Como se sabe, é lamentável o baixíssimo
número de leitores no Brasil. Há quem não leia nada, sobretudo bons livros.
Não falo dos que são designados como
analfabetos. Falo daqueles que, mesmo ditos alfabetizados, muitas vezes tendo
cursado universidades, não são capazes de ler, que é algo mais complexo do que
identificar letras e palavras colocadas num papel. Ler implica ser capaz de
extrair sentido do que está num papel ou tela, ser capaz de apreender o
essencial do que é dito pelo texto e de retirar consequências do
que lemos, relacionando o que foi lido com um contexto cultural mais amplo –
além de ser capaz de saborear o prazer da leitura. Sabemos que estudantes
chegam à universidade sem essas capacidades e saem de lá da mesma forma. Diante
de um texto minimamente complexo ficam perplexos. Não extraem dele mais do que cansaço
mental.
Quem não lê perde parte significativa
de sua vida. Lendo mal, pensa mal, usa conceitos frouxos e é facilmente
iludido por doutrinadores pilantras ou políticos safados – e não viajam para
mundos inexplorados a bordo de um bom texto. Não ler empobrece a vida.
Dia desses encontrei um grupo de
jovens que lamentava não ter feito certas viagens. Uns não conheciam Miami, outros nunca foram ao Havaí. Entrei no papo e perguntei se alguns deles lamentava não ter lido certos
livros. Ficaram pasmos. Não fui entendido.
Mas há algo mais grave: os leitores de
um único livro. São mais perigosos do que os que não leem nada. Conheci
analfabetos que eram criaturas sábias. Haviam aprendido por experiência própria, por
terem conhecido pessoas bem informadas, por terem sido bons ouvintes.
Já o leitor de um só livro é um caso
perdido.
Pode ser um livro de ciências, de
filosofia, de autoajuda, de religião, um livro tido como sagrado ou profano, não
importa. O leitor de um só livro corre o sério risco de acreditar que naquele
texto está a sua segurança emocional e intelectual, a verdade definitiva de sua
vida. Por isso sai por aí condenando os outros como hereges.
Cursei filosofia numa época em que se
estudava toda a produção filosófica desde o século IV a.C. Um conjunto imenso, mas
que cumpria duas funções: dava aos estudantes a noção de como funcionam os
diversos sistemas filosóficos e tornava clara a vaidade de todo conhecimento. Ao
final se sabia que a verdade é algo disputado, coisa fugidia, mutável segundo
épocas e lugares.
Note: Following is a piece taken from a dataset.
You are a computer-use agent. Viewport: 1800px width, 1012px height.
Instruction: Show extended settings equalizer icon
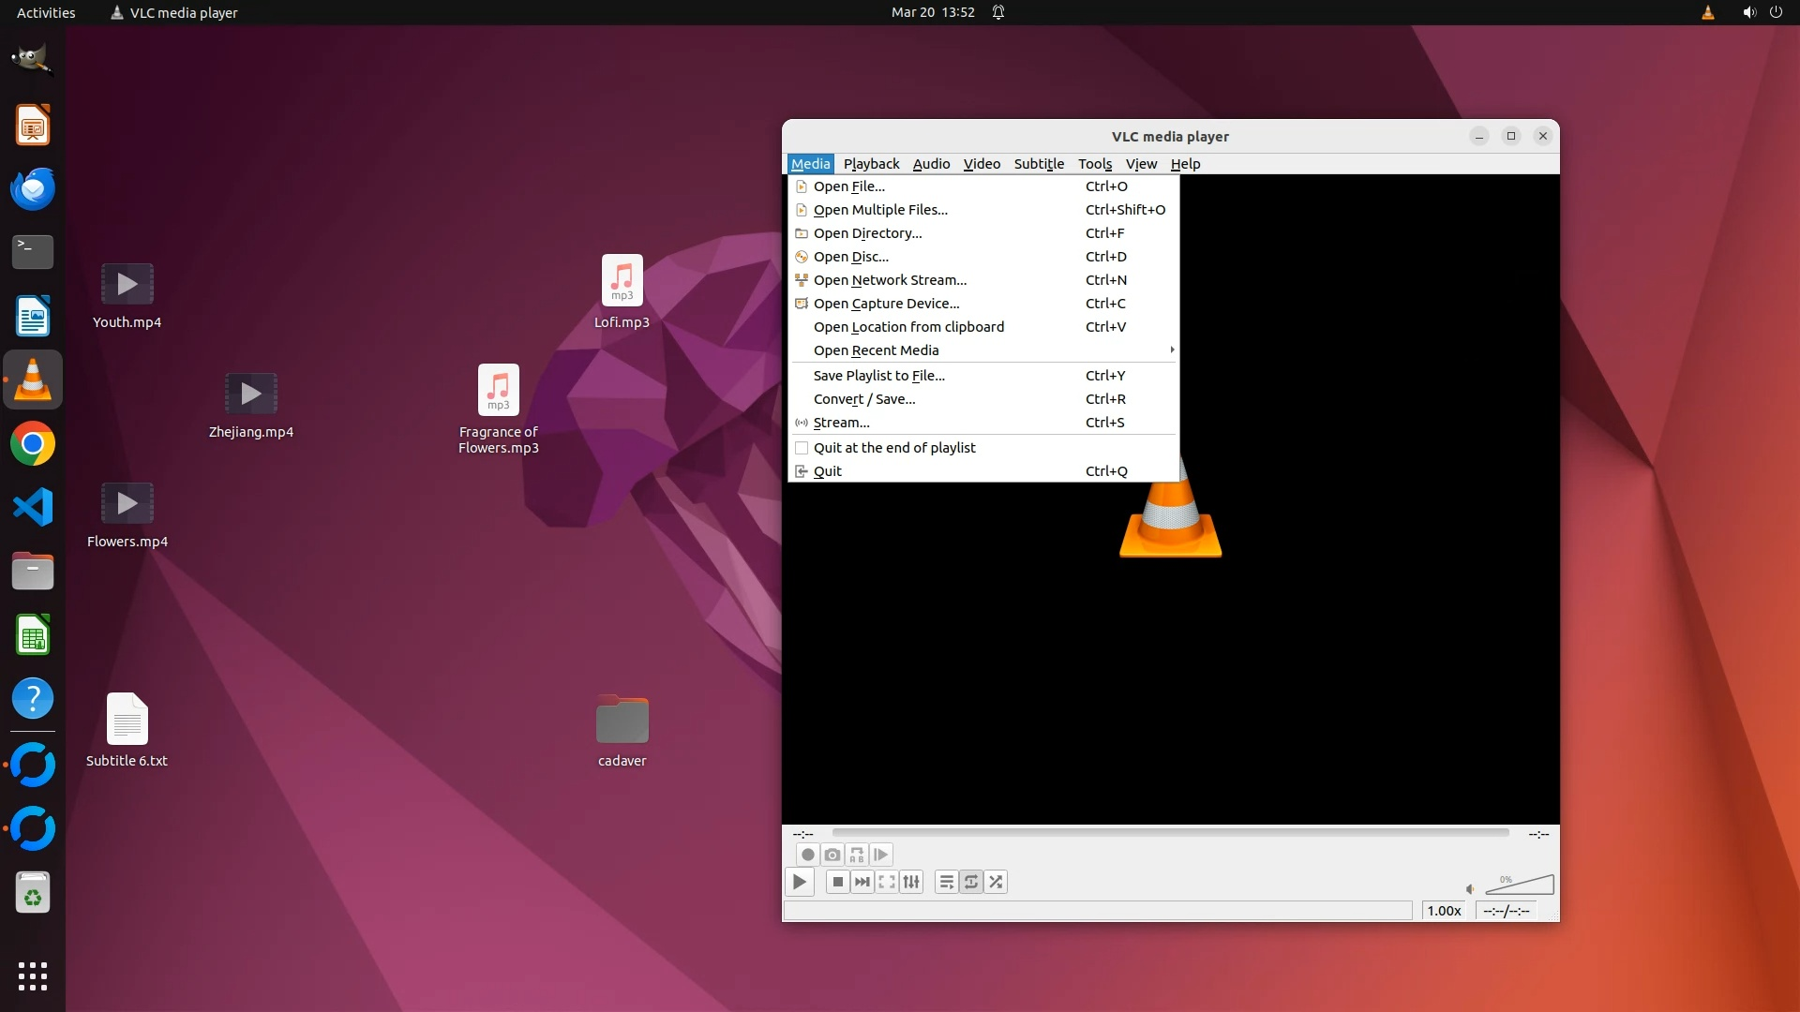click(x=911, y=882)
Isso nos dava razoável paz interior. E nos curava do fanatismo
da verdade.
Hoje, nos cursos de filosofia, há
professores despejando a verdade única de autores sobre os quais escreveram
alguma tese. Conheci um deles. Dava aulas em vários períodos do curso sempre
utilizando os mesmos textos de seu ídolo intelectual, Leibniz.
Outros fizeram e fazem o mesmo com Marx
ou Gramsci ou Foucault.
Portanto, não existem apenas fanáticos
religiosos que leram apenas um livro. Existem fanáticos nos domínios da
ciência, da filosofia, da política, que leram um só livro.
São criaturas perigosas. Destinadas ao
fundamentalismo, ao pensamento único, à aversão às divergências, à negação de outras
formas de pensar e ver o mundo.
Não entendem que a alavanca do pensamento é a dúvida, a incerteza, a humildade intelectual que aceita que
sabemos pouco e precisamos pensar mais. Leitores de um só livro se imaginam donos
de certezas indiscutíveis, causando catástrofes por onde passam. Estão na
origem de todas as guerras e matanças.
Há muitos e muitos anos lecionei na universidade. Logo me aborreci e larguei. Um dos motivos que mais me chateava era constatar, na exaustiva tarefa de avaliar provas e trabalhos, que grande parte dos alunos não sabia juntar meia dúzia de palavras para formar uma frase coerente. Não sei se hoje é pior ou não, mas com certeza muitos devem ousar na forma de se expressar por escrito, recorrendo ao "Internetês". Talvez no final do texto até se lembrem de deixar um abç ao profe c mt afto, espndo boa nt.